Item 151 in the bibliography to the book under review is an article by P. T. Johnstone titled nothing less than “The art of pointless thinking…” There’s a qualifier, namely, “a student’s guide to the category of locales.” So, notwithstanding the irresistible pull of wordplay and the provocative availability of puns, we are dealing with something quite respectable. In fact, Johnstone himself is acknowledged as a major figure in the subject, with his 1983 monograph, *Stone Spaces*, “still, after a quarter of a century, the standard reference book,” according to Picado and Pultr on their Preface. Johnstone’s book is something of a paean to the Stone Representation Theorem, more precisely the Stone Representation Theorem for Boolean algebras, which asserts that

the spaces which arise as the prime ideal spaces of their Boolean algebras of clopen subsets can be characterized in purely topological terms, as being compact, Hausdorff, and totally disconnected … [S]ubsequent authors have chosen to honour [Marshall Stone] by christening them “Stone spaces” …

In this connection, then, Picado and Pultr start off their treatment with the observation that “point-free topology is based, roughly speaking, on the fact that the abstract lattice of open sets can contain a lot of information about a topological space, and that an algebraic treatment can provide new insights into the nature of spaces.”

Returning briefly to Johnstone’s book, his Introduction contains a telling quote revealing some of Stone’s attendant philosophy: “A cardinal principle of modern mathematical research may be stated as a maxim: ‘One must always topologize.’” Evidently, almost three quarters of a century years later (Stone’s remark dates to 1938) the converse of this maxim motivates Picado and Pultr: they evidently propose to go from topology to algebra — but in a very different way than what is done in algebraic topology proper, with (co)homology being a functor from topological spaces to, typically, abelian groups. Nonetheless we’re still heavily steeped in categories and functors, of course: the book under review devotes a beefy second appendix to the subject of categories.

At the same time, however, the prevailing flavor of this material is a bit more along the lines of, for lack of a better word, set theory and logic: the first appendix (not quite as beefy, but still a serious affair) is devoted to the subject of posets and takes us from something as innocuous as Zorn’s Lemma to nothing less than Heyting algebras.

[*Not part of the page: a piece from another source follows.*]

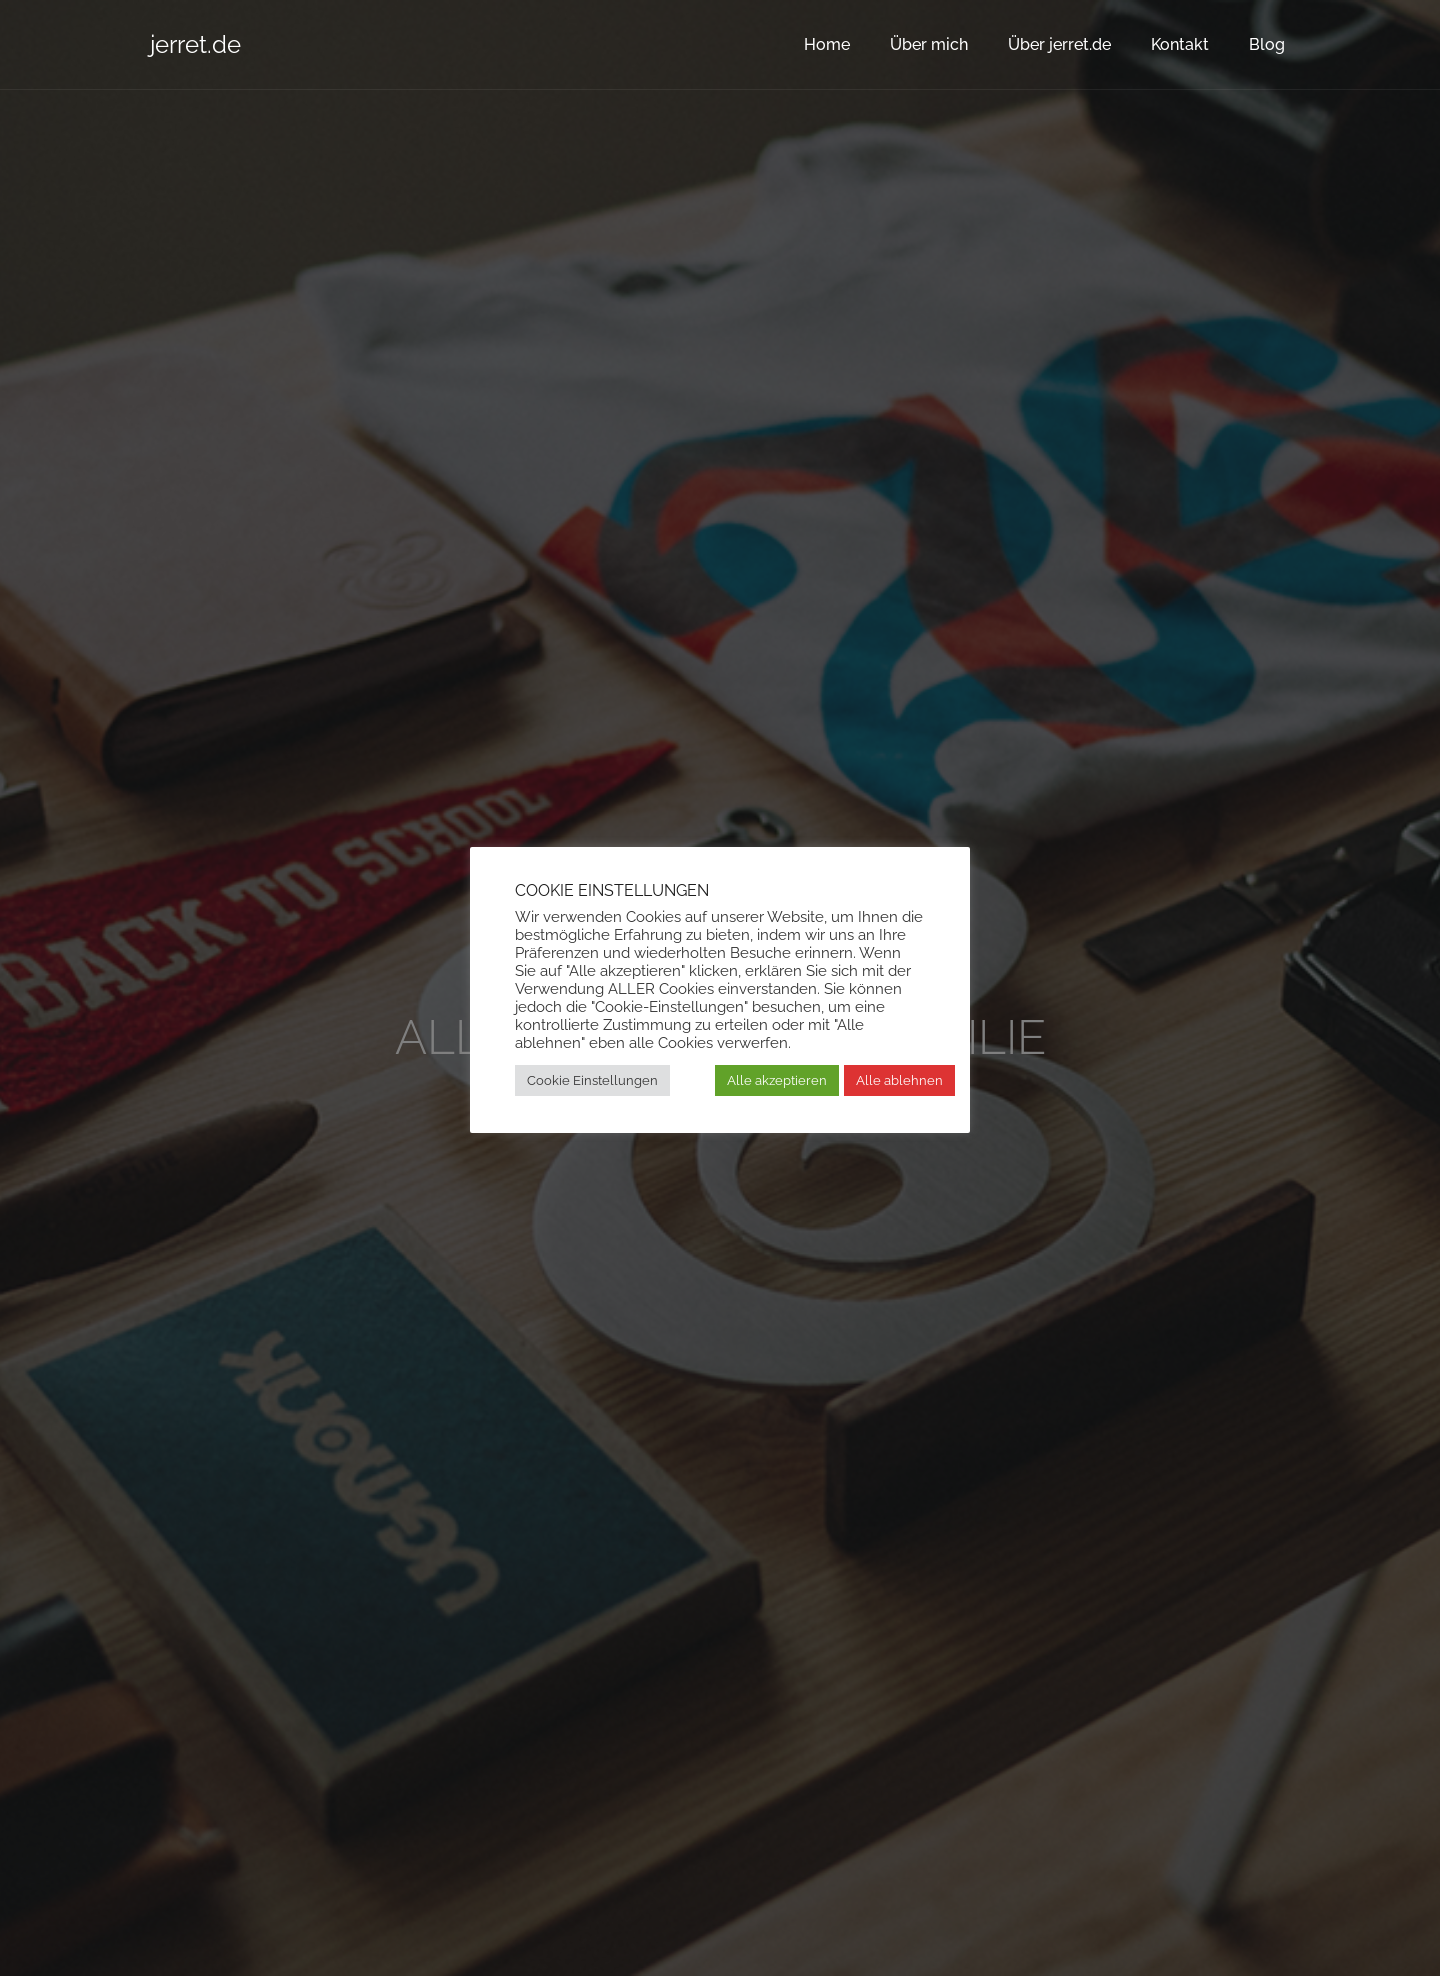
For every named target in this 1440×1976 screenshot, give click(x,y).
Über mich (929, 44)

But we’re starting at the wrong end: what is the book itself about, as a function of its chapters? Well, in a total of fifteen chapters the reader is taken from spaces and lattices of open sets, through a thorough discussion of the notions of frames and locales, to a host of mainstays of topology: separation axioms, compactness and local compactness, uniformity, paracompactness, metrization, connectedness, and so on. The book ends (modulo its appendices) with a discussion of localic groups: by definition, a localic group is a group in the category of locales and localic maps, so we need to define this fundamental notion — after all, together with frames, that’s what this entire book is ultimately all about.

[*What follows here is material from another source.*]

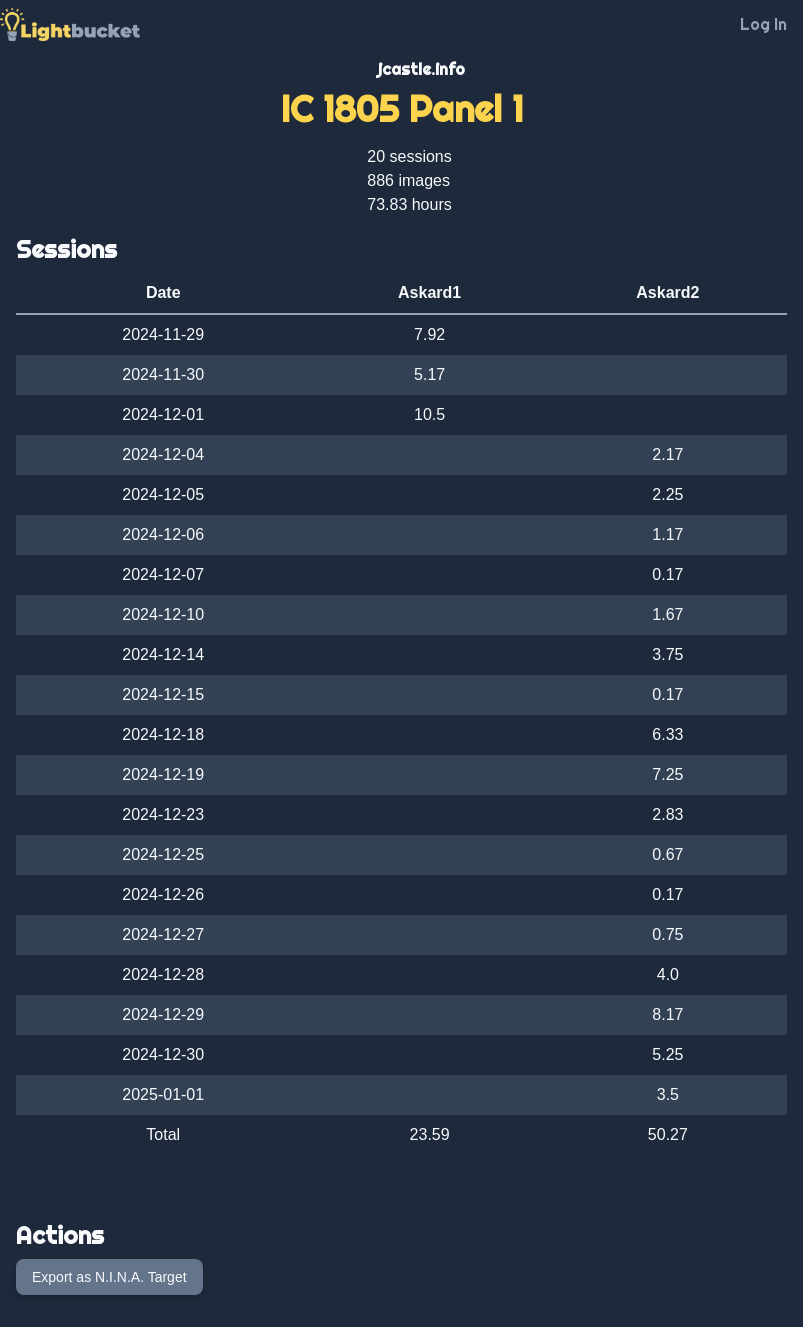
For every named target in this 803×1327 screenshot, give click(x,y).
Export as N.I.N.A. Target (109, 1277)
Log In (763, 24)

First, a frame is a complete lattice satisfying a certain distributivity condition, equipped with frame homomorphisms, and we get a category. Subsequently the desired category of locales arises as its opposite category (by reversing the arrows). The latter is regarded as “an extension of the category of sober spaces (and the frames — now referred to as locales — as generalized spaces)” A sober space, X, in turn, is characterized by a technical property to the effect that there are no “meet-irreducible” proper open subsets other than sets of the form X\{x}. *A propos*, sobriety is actually pretty common: all Hausdorff spaces are sober.

By the way, as the authors observe on page 2, the notion of sober spaces actually goes back to Grothendieck (who gave a variant of the above definition); this is apposite, given that it was he after all who could claim the lion’s share of credit for revolutionizing, first, algebraic geometry, then just about everything else, by going dramatically pointless in the sense of placing the emphasis on arrows as objects when training homological algebra on the problems he was dealing with. Yes, this business has a fine pedigree.

Finally, *Frames and Locales: Topology without Points* is quite well-written: it’s a clear and thorough treatment of what is really rather an important subject, which is to say, a greatly underappreciated one. Would that it would start to catch on more — the back-cover blurb includes the following: “Neglecting points, only little information [is] lost, while deeper insights [are] gained; … many results previously dependent on choice principles [become] constructive. The result is often a smoother, rather than a more entangled, theory …” To be sure.

Michael Berg is Professor of Mathematics at Loyola Marymount University in Los Angeles, CA.